During the hearing, the SPP also told the court that Umar’s concern for mob lynching was selective and to buttress his arguments spoke about a childhood incident. “When I was a kid, I told my father I wanted a pet, which breed should I go for ? My father told me don’t bother for a breed and pick any pup from the road…My friend is very concerned about mob lynching…all mob lynching for him is selective. His concern is equally selective. I (Umar) claim myself to be atheist and not religious. That is the way he wants to portray himself,” Prasad told the court.

Prasad argued that the issue for the accused was “not CAA-NRC but the issue was you had to somehow embarrass the government and take steps which will reflect in international media.”

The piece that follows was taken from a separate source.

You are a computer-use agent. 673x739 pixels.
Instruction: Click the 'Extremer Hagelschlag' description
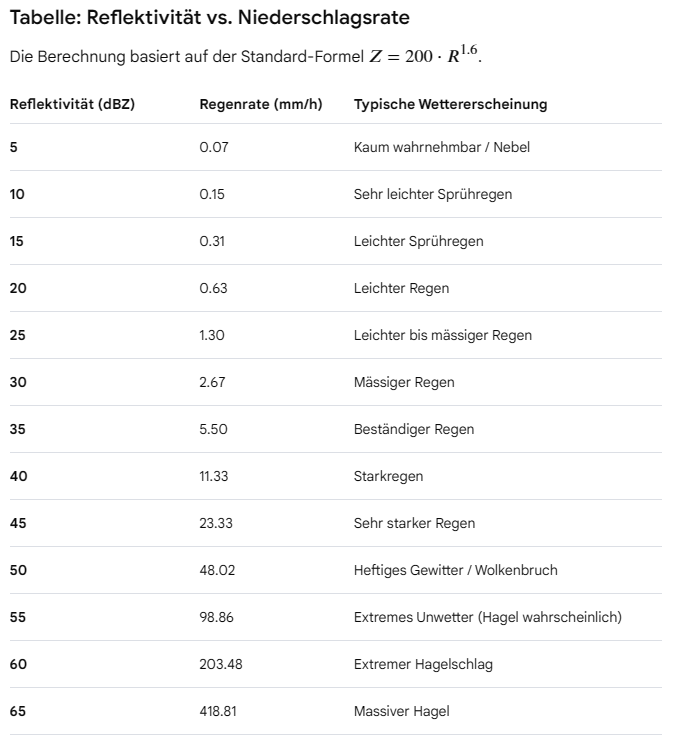(423, 664)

The prosecutor also dedicated a good portion of his arguments talking about JNU student, Sharjeel Imam arguing that Umar was his mentor. He told the court that both of them were “two sides of the same coin”.

The SPP spoke about Imam talking about the three issues of Babri Masjid demolition, Ayodhya and Triple Talaq in his speeches. Prasad conceded that Babri and Ayodhya may be religious issues but told the court that the “issue of Article 370 was not connected with religion. You are trying to make it an issue for whole of India and somehow want to colour it.”

“A lot of arguments were made that the investigation is communal.You yourself associate with people who do not believe in democracy, nationalism and those who do not believe in Court and Constitution,” Prasad told the court.

 

The prosecutor also told the court that the accused used to speak about saving the tricolour but during the secret meeting where the conspiracy of the riots were hatched, the “Constitution was missing but a book on the RSS can be seen.”

“Where Constitution is missing you have a RSS book. You won’t even keep Tricolour. You will keep a book on RSS,” Prasad told the court.

On the last date of hearing, the SPP told the court that all 25 sites, where protests against the Citizenship (Amendment) Act were held in Delhi, were picked because of their proximity to mosques, but were “purposefully given secular names”.

The arguments could not be concluded and the hearing will continue on January 29.